Le stress bloque la "naissance" de nouveaux neurones chez le rat, augmentant le risque de problèmes mentaux.
Le stress est un facteur de risque majeur pour les troubles mentaux tels que la dépression, l'anxiété et les désordres de l'humeur. Une étude récente menée par Daniela Kaufer et son équipe à l'Université de Californie à Berkeley apporte des éclaircissements, du moins chez les rongeurs.
Les chercheurs ont soumis des rats à un stress en restreignant leurs mouvements, tandis que d'autres ont reçu des injections de cortisol, l'hormone du stress. Résultat : une nette diminution de la production de nouveaux neurones (neurogenèse), compensée par une augmentation des oligodendrocytes, cellules productrices de myéline. La myéline, substance isolante blanche, accélère la transmission des signaux nerveux.

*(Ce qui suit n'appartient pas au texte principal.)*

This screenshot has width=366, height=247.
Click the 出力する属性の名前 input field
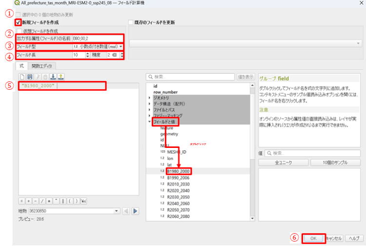point(97,38)
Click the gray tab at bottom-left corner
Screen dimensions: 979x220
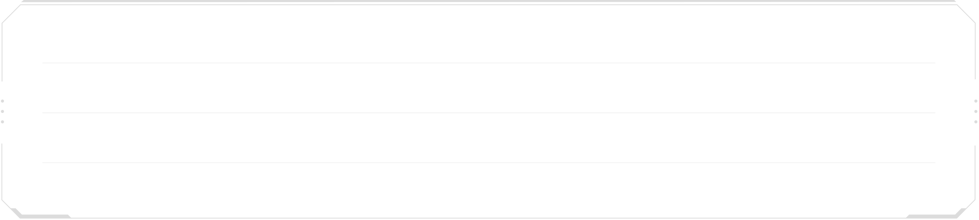(41, 214)
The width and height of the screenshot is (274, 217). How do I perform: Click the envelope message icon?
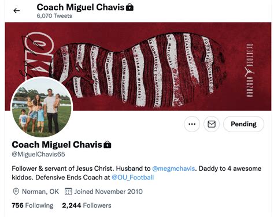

Des analyses en laboratoire sur des cellules souches neurales de rat ont révélé que les hormones de stress redirigent le destin de ces cellules : au lieu de devenir des neurones, elles se transforment en oligodendrocytes.
Ce déséquilibre – moins de neurones, plus de myéline – se produit dans l'hippocampe, région clé pour la neurogenèse, la mémoire et la régulation émotionnelle. Publiée dans Molecular Psychiatry en 2020, cette recherche (lg) ouvre des perspectives sur les mécanismes du stress chez l'humain.